California’s COVID-19 presumptions will expire on Jan. 1, 2024, which means employer-related outbreak reporting and shortened decision time frames are going the way of the dinosaur.
The last sentence of Labor Code Sections 3212.86, 3212.87 and 3212.88 says that they expire on Jan. 1, 2024, and lawmakers did not pass any new legislation this year to extend them.
This means that the active presumptions, which we currently refer to as the “first responder presumption” and the “outbreak presumption,” will no longer apply to COVID claims.
Below, we will go over the changes to burden of proof, employer reporting, COVID testing and other topics.
Burden of proof
Understanding presumptions requires a strong understanding of the burden of proof:
Before the expiration of the statutes, if a presumption does not apply, the burden of proof falls on the injured worker to prove that her work put her at greater risk of contracting COVID-19.
Going forward, all COVID cases will now return to the applicant having to prove up his case.
Decision time frames
Another key element of the presumptions was the shortened decision time frames, as the first responder presumption had a decision date of 30 days and the outbreak presumption had a 45-day decision time frame. The expiration of the presumptions means that these types of claims will revert to a 90-day decision time frame, which should relax the burden on claims adjusters who were previously trying to investigate and make the appropriate decision within these shorter decision deadlines.
The expiration of the statutes ends mandatory employer reporting of all positive COVID tests to administrators and/or carriers. Before the expiration of the statute, employers could face severe penalties if they fail to do this, pursuant to Labor Code 3212.88, which we refer to as the “outbreak presumption.”

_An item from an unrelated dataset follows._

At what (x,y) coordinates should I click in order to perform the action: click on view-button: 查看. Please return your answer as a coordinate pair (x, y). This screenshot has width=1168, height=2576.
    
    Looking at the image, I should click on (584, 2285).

Now that the presumptions are expiring, mandatory reporting will no longer be necessary.
However, employers should still report any cases to their administrators where their employees have informed them that they believe they got COVID-19 via work. After all, whether it’s a knee injury or a COVID-19 infection, allegations of work-related injuries still must be immediately reported to claims adjusters so they can respond appropriately.
Many of you may recall that the COVID-19 presumptions required a positive test that can detect the viral RNA of the coronavirus and that the test must be FDA-approved. We interpreted that as a mandate for a PCR test, because PCR tests actually detect the viral RNA of the virus, whereas antigen (aka rapid or at-home) tests simply detect proteins created by the virus.

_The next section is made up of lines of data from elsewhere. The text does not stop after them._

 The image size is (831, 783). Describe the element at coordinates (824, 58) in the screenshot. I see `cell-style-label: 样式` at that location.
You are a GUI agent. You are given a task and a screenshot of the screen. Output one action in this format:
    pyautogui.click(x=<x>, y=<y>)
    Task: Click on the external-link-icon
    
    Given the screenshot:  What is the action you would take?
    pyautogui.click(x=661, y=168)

Because of the difference between the two tests, antigen tests have been proven to have a far lower accuracy rate and tend to produce more false negatives.
This meant that if one did not have a PCR test, then one did not meet the statutory criteria under the first responder or outbreak presumptions.
All of this begs the question: What type of test will be required by a judge when evaluating whether an applicant satisfied the burden of proof?
To be clear, PCR tests are the gold standard, and those test results usually feature the applicant’s name, date and other identifying information. Conversely, antigen tests are usually just photographed by users without any identifying information in the background.
This means that one could have someone else test positive, take a picture of it and then pretend that it was his. Who would ever know?
As such, if a party does rely on a rapid test in the future, it should absolutely have identifiable information in the photograph of the positive test, such as the name, date, time and a witness to authenticate that the worker did indeed take that exact test.
Alternatively, circumstantial evidence could also be useful. For instance, if the applicant saw medical doctor who diagnosed COVID-19, that could also help corroborate an otherwise questionable antigen test.
Defendants should be wary of sketchy photos of an old rapid test, as that does not appear to meet the standard to satisfy the burden of proof that the worker actually had COVID-19. After all, COVID does have numerous overlapping symptoms that are also found in the flu, colds, gastrointestinal bugs and other viruses and bacterial infections. Just because someone thought she had COVID doesn’t actually mean she did indeed have it.
As we head into 2024, it will be a bit of a bumpy ride for those who have year-end outbreaks fueled by holiday get-togethers, and for those of us who are adjusting to the post-presumption world. That being said, employers and adjusters will likely be happy to relax on hurried outbreak analyses to meet shortened decision time frames.
John P. Kamin is a workers’ compensation defense attorney and equity partner at Bradford & Barthel’s Woodland Hills location. He is WorkCompCentral's former legal editor. This entry from Bradford & Barthel's blog appears with permission.